The culture that exists around Major League Baseball, in our opinion, is a mediocre one. We say this because for so many years, prior 2005, there was no anti-doping policy or regular testing done in regards to banning performance enhancing drugs. Now they at least have a drug testing policy and penalties for those who test positive, however, that's not to say that it is the best and most effective policy. We feel that they should increase the severity of the penalties because they are given so many chances. Does that really teach a lesson and protect the integrity of the game? Someone who fails their first drug test is suspended for 50 games out of the season. The next failed tests results in a 100 game suspension and if a third test is failed then that individual is banned for life. However, they can seek reinstatement after two years of suspension so we just don't think that this is a culture that is really trying to protect the integrity of the game of baseball. The subcultures that we feel exist in the MLB culture are; the majority who we think are those who do not use performing enhancing drugs and also those who do in fact who do use them. As far as stakeholders are concerned, we felt that fans, for example, have a better attitude towards those who admit to it and who accept responsibility for their actions rather than those who deny it when there is reasonable proof leading to that suspicion. We think that the culture that surrounds MLB in regards to performance enhancing drugs trickles down all the way from the commissioner down to the players and fans and that culture gives the impression that using these substances isn't that big of a deal. It is moving in the right direction because they at least implemented a policy, but if they are serious about freezing this culture then greater steps need to be taken.

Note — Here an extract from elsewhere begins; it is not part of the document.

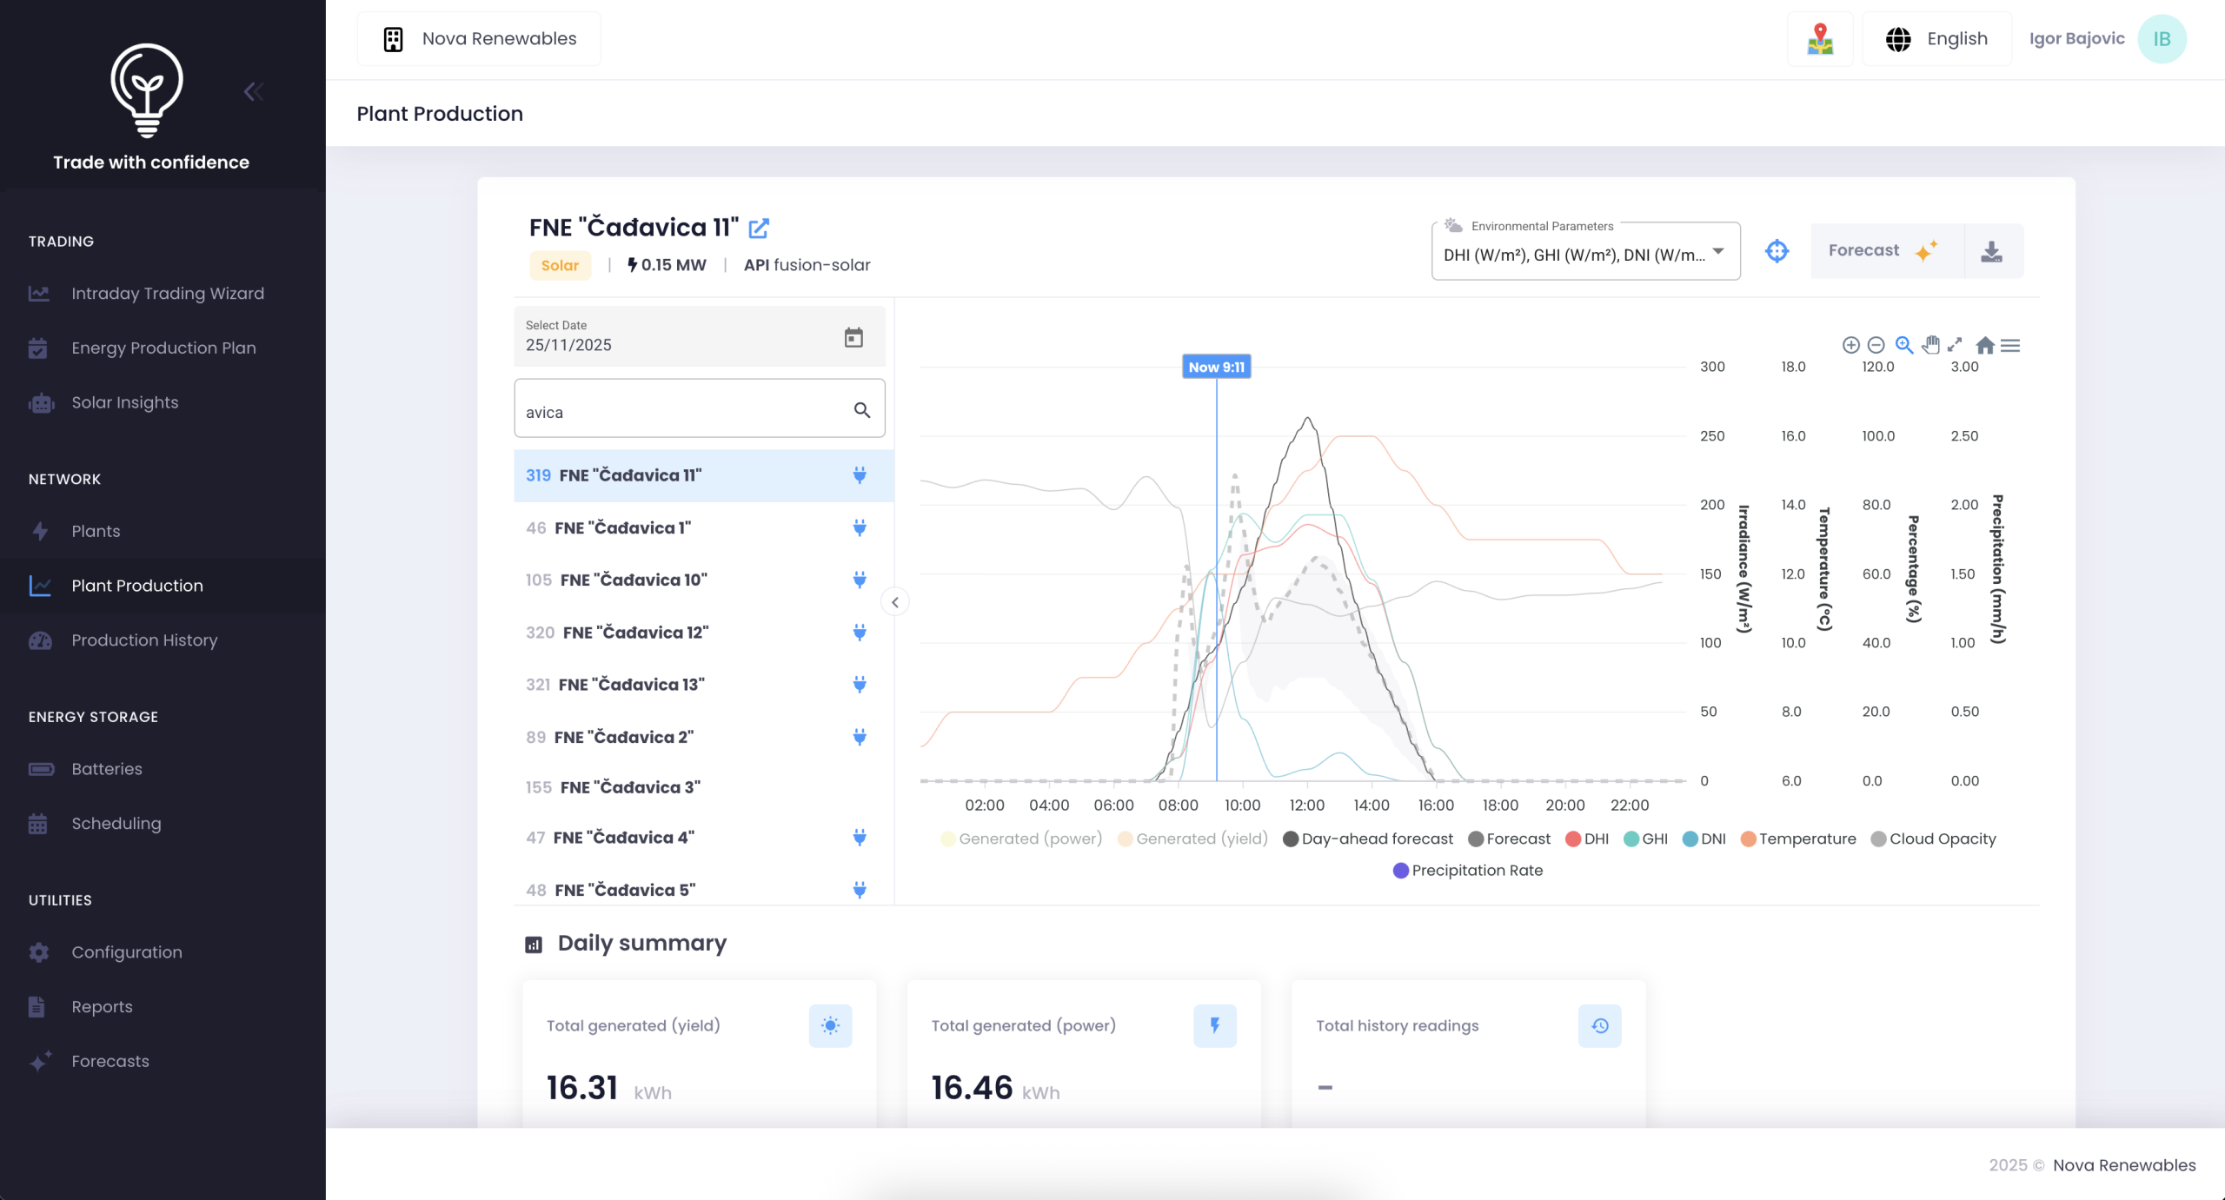Viewport: 2225px width, 1200px height.
Task: Reset chart zoom with home icon
Action: (x=1984, y=345)

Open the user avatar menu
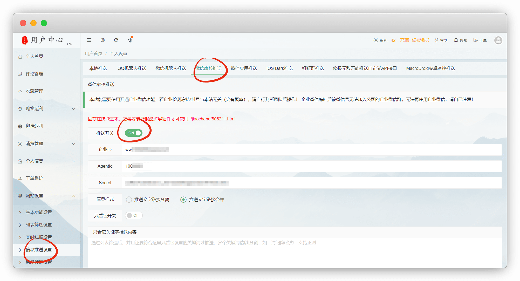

Everyone involved in the MLB needs to put their foot down and insist that there is no room for the use of performance enhancing drugs. Managers, coaches, and training staff could be more involved and pay closer attention to know what is going on with the players at all times. The more the players feel that they can get away with this, they are going to continue to use these substances because better performance equals more money.
The MLB needs to go back and identify and/or recreate its core values, ideas and beliefs. We also said that a big part of the problem begins in the minor leagues. If the minor leagues are more strict about their anti-doping policy, fewer players would begin using illegal substances to help them get their "big break." By making punishments more severe and giving players less chances is going to help protect the integrity of the game of baseball. Also, increasing fines may help because players seem to learn their lesson after paying a large fine. Perhaps a salary cap would also help this issue. Since the rewards system in the MLB is based on performance, why wouldn't they use performance enhancing drugs? That's how they make more money. Maybe they should reward those who pass their drug tests or instate bonuses to teams who stay drug free. It's unfortunate that it should have to come to this; however, I think it would seriously have a positive effect on the culture of this sport organization. Peer groups within the MLB should hold one another accountable as well otherwise nothing will change. Another thing to possibly change is to portray a negative image around those who fail drug tests and do the opposite for those adhering to the rules and playing fairly.